Empathy has two main components, the first of which is affective/emotional or “I wonder what that feels like.” For example, this can be seen in adolescents who may be struggling with whether to intervene and assist a classmate who is being bullied. The second aspect of empathy is cognitive, such as “I’m thinking about what it’s like to be bullied.” The example is clear and has to do with whether adolescents will be empathic enough to intervene and assist the classmate. Empathy has additional component, an empowering element, which communicates to the adolescent “I am valued. I matter and people do care for me.” The empowering piece is not just limited to the intervening of the bullying episode, but also embraces the obvious teachable moment of handling the bullying incident in a nonviolent yet assertive manner.
It is important to understand that for some adolescents their view of the world is that it is dangerous, and that no one cares about them. Adolescents may think, “I can’t afford to be empathic and show empathy. Why should I when no one has ever showed empathy towards me?” To reverse this thinking, as adults—whether professionals or parents—it is necessary to never forget the significance of modeling and its influence on the development of adolescents. Those adults who have access to the greatest amount of time spent with adolescents should always be mindful of the opportunity to model prosocial adaptive behaviors.
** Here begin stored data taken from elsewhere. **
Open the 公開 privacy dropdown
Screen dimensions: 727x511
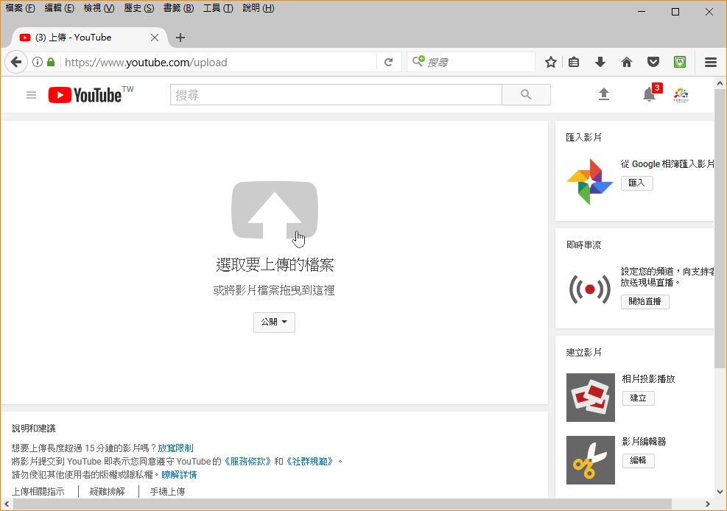tap(274, 322)
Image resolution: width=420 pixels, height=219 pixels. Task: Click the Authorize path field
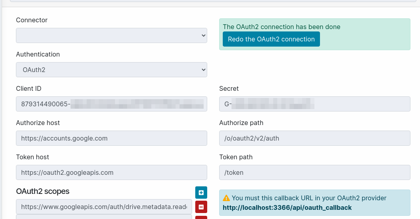(314, 138)
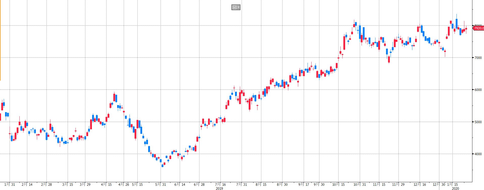Screen dimensions: 484x190
Task: Click the 8月 30 date label
Action: coord(282,184)
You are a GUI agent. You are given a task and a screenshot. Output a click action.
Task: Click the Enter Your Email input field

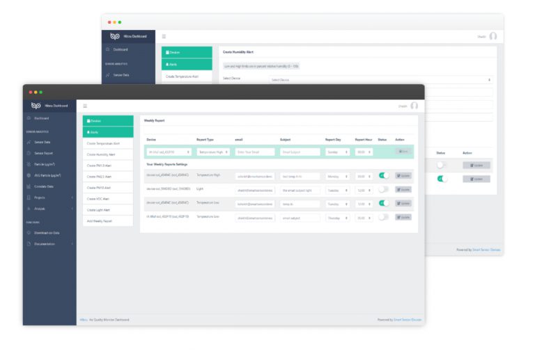pos(255,152)
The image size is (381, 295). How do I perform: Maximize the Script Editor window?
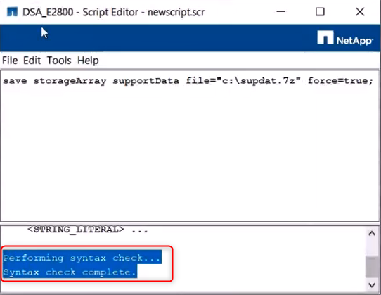320,11

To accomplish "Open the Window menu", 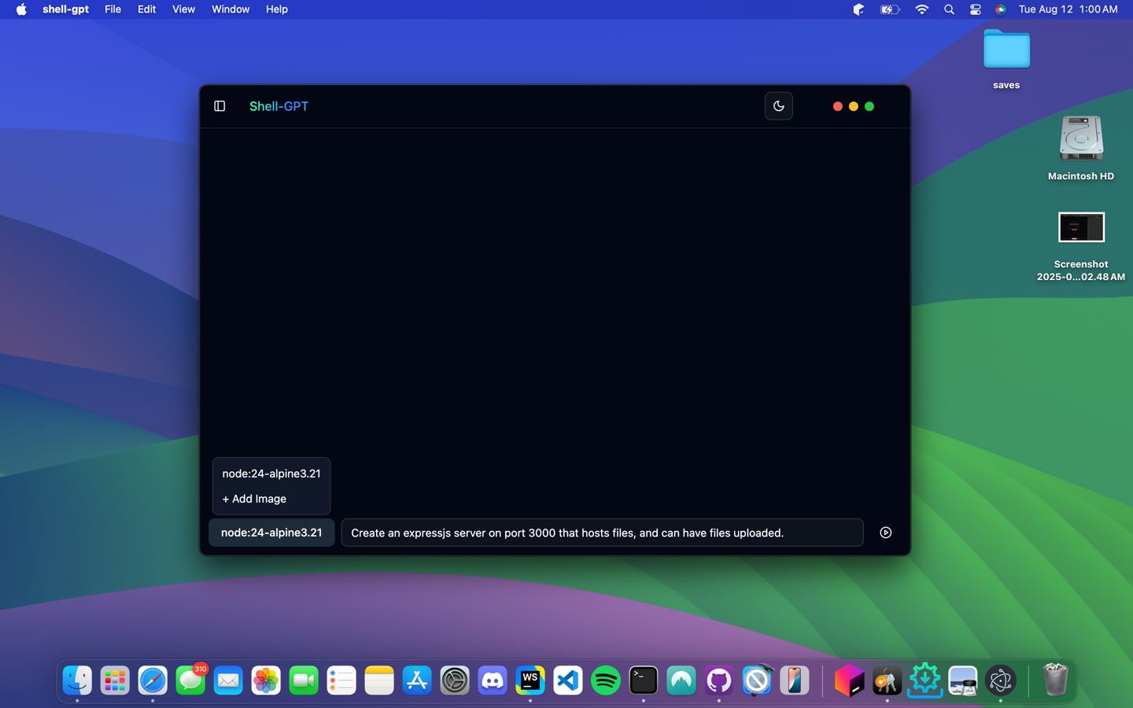I will point(230,9).
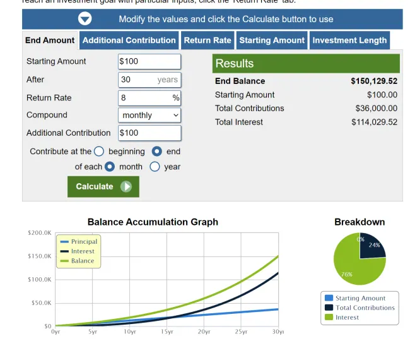Click the blue Starting Amount legend square
The width and height of the screenshot is (410, 348).
pyautogui.click(x=329, y=298)
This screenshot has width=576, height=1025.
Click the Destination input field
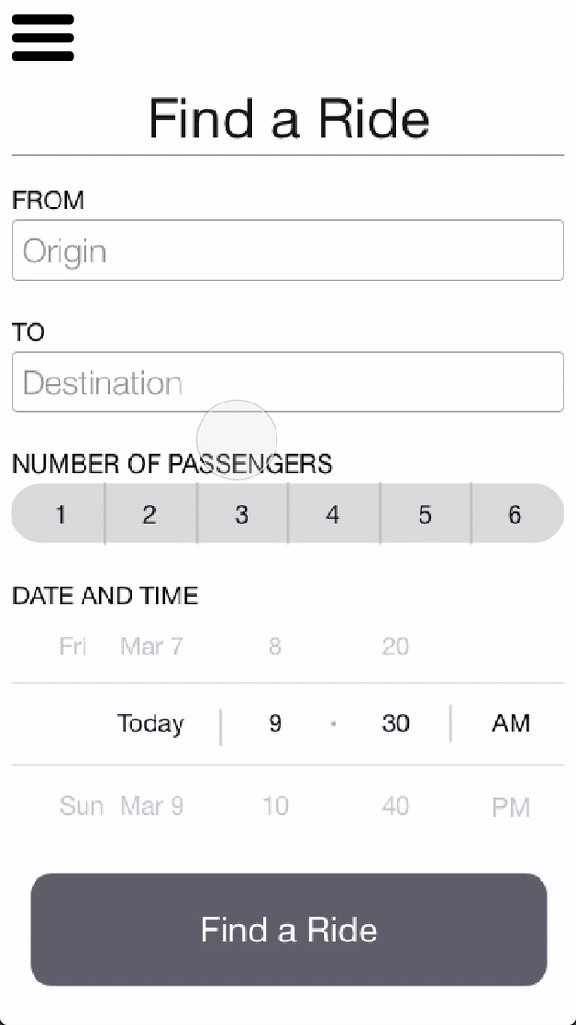(x=288, y=382)
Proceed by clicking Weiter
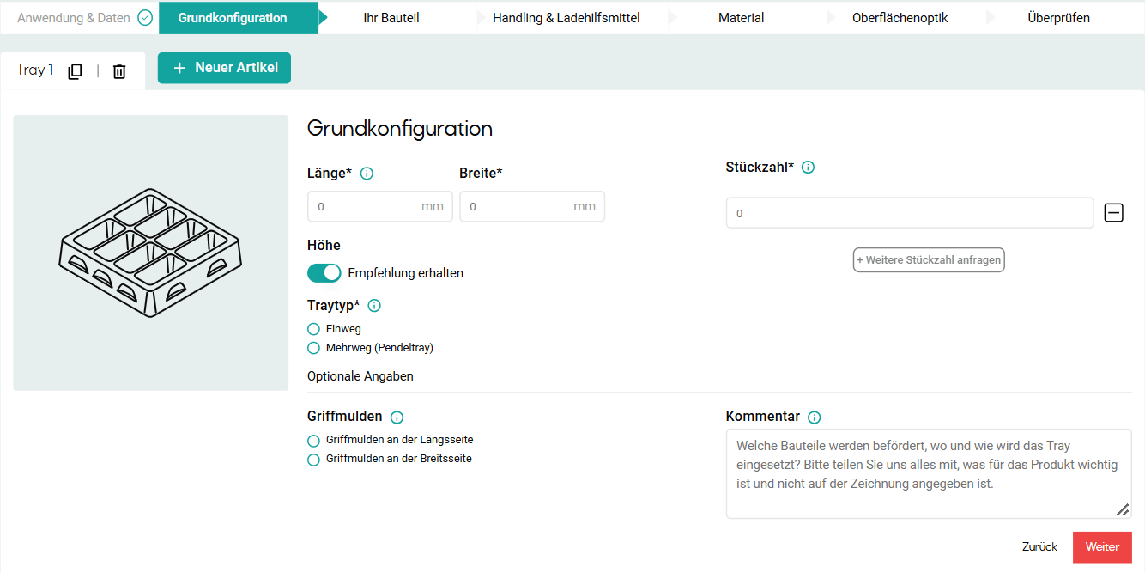The width and height of the screenshot is (1145, 573). tap(1102, 546)
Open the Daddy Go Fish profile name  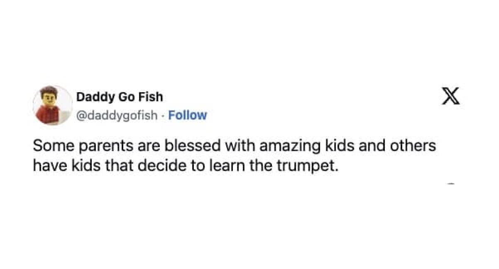(x=119, y=97)
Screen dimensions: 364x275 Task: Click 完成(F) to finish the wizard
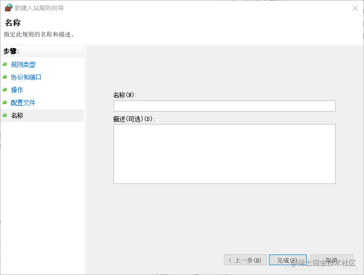[x=288, y=260]
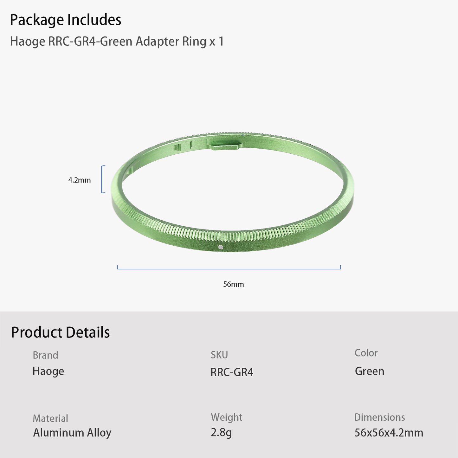The height and width of the screenshot is (458, 458).
Task: Select the "Haoge RRC-GR4-Green Adapter Ring x 1" text
Action: point(117,42)
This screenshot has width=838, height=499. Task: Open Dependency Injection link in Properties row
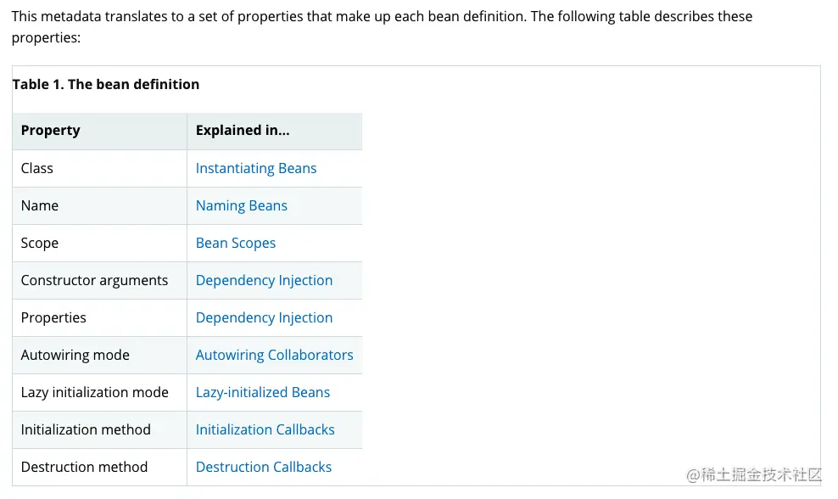point(264,317)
Empathy is an important element because it affords the adolescent lifelong opportunities to care about and understand others. In addition, empathy also raises self-esteem in adolescents, particularly in the areas of confidence and competence. It allows these adolescents to understand that they are capable, and it allows us as professionals to understand that they are developing a sense of internal locus self-control.
The greatest and immediate influence on an adolescent’s behavior is the parents. Counselors working with families may want to ask parents the question, “How does your drinking and/or drug use impact your ability to nurture, teach, and model empathy for your children?” Empathy is expected during the holidays, but what about demonstrating empathy for the rest of the year? If adolescents are going to truly engage in empathic behavior, it starts with the family. For those of you who are familiar with my work, you know that I operate by this mantra: “The way you help a kid is by helping the family.”